Stored items

- Opening Delimiter -

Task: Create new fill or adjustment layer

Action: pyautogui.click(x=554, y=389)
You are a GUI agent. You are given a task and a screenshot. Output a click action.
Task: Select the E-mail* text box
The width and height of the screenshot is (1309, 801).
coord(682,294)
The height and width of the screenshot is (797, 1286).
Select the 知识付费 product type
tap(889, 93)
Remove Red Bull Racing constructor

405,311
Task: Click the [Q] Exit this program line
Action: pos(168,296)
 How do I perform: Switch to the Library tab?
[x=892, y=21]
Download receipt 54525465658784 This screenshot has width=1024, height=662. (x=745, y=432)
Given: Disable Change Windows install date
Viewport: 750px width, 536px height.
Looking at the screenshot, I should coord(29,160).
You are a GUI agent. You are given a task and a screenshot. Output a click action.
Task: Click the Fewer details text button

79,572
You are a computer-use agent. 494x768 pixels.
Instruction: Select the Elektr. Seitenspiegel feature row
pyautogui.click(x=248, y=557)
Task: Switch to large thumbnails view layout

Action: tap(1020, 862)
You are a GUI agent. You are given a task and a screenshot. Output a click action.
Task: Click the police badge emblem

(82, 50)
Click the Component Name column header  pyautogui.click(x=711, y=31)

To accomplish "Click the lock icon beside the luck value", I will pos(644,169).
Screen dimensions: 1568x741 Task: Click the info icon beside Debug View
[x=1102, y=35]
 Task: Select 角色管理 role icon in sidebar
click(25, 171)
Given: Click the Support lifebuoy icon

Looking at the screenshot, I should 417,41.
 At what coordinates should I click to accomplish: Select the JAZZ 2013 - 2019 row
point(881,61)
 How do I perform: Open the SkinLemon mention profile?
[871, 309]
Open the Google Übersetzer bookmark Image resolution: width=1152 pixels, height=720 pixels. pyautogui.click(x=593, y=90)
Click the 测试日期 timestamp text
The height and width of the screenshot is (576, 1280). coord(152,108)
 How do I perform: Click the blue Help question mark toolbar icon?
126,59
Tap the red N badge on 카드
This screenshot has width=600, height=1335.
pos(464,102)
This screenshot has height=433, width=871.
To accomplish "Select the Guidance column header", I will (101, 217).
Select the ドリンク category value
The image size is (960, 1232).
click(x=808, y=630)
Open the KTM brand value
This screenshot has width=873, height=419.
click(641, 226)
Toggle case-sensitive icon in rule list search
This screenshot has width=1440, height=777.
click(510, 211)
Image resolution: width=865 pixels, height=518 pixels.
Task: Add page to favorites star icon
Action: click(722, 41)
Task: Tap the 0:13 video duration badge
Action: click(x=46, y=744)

- Closing Delimiter -

__Task to carry out__:
Repeat the data in its entirety, character for character.

__Answer to the exercise__:
Task: Create new fill or adjustment layer

Action: pyautogui.click(x=554, y=389)
You are a GUI agent. You are given a task and a screenshot. Output a click action.
Task: Select the E-mail* text box
The width and height of the screenshot is (1309, 801).
coord(682,294)
The height and width of the screenshot is (797, 1286).
Select the 知识付费 product type
tap(889, 93)
Remove Red Bull Racing constructor

405,311
Task: Click the [Q] Exit this program line
Action: pos(168,296)
 How do I perform: Switch to the Library tab?
[x=892, y=21]
Download receipt 54525465658784 This screenshot has width=1024, height=662. (x=745, y=432)
Given: Disable Change Windows install date
Viewport: 750px width, 536px height.
Looking at the screenshot, I should coord(29,160).
You are a GUI agent. You are given a task and a screenshot. Output a click action.
Task: Click the Fewer details text button

79,572
You are a computer-use agent. 494x768 pixels.
Instruction: Select the Elektr. Seitenspiegel feature row
pyautogui.click(x=248, y=557)
Task: Switch to large thumbnails view layout

Action: tap(1020, 862)
You are a GUI agent. You are given a task and a screenshot. Output a click action.
Task: Click the police badge emblem

(82, 50)
Click the Component Name column header  pyautogui.click(x=711, y=31)

To accomplish "Click the lock icon beside the luck value", I will pos(644,169).
Screen dimensions: 1568x741 Task: Click the info icon beside Debug View
[x=1102, y=35]
 Task: Select 角色管理 role icon in sidebar
click(25, 171)
Given: Click the Support lifebuoy icon

Looking at the screenshot, I should 417,41.
 At what coordinates should I click to accomplish: Select the JAZZ 2013 - 2019 row
point(881,61)
 How do I perform: Open the SkinLemon mention profile?
[871, 309]
Open the Google Übersetzer bookmark Image resolution: width=1152 pixels, height=720 pixels. pyautogui.click(x=593, y=90)
Click the 测试日期 timestamp text
The height and width of the screenshot is (576, 1280). coord(152,108)
 How do I perform: Click the blue Help question mark toolbar icon?
126,59
Tap the red N badge on 카드
This screenshot has width=600, height=1335.
pos(464,102)
This screenshot has height=433, width=871.
To accomplish "Select the Guidance column header", I will (101, 217).
Select the ドリンク category value
The image size is (960, 1232).
click(x=808, y=630)
Open the KTM brand value
This screenshot has width=873, height=419.
click(641, 226)
Toggle case-sensitive icon in rule list search
This screenshot has width=1440, height=777.
click(510, 211)
Image resolution: width=865 pixels, height=518 pixels.
Task: Add page to favorites star icon
Action: click(722, 41)
Task: Tap the 0:13 video duration badge
Action: click(x=46, y=744)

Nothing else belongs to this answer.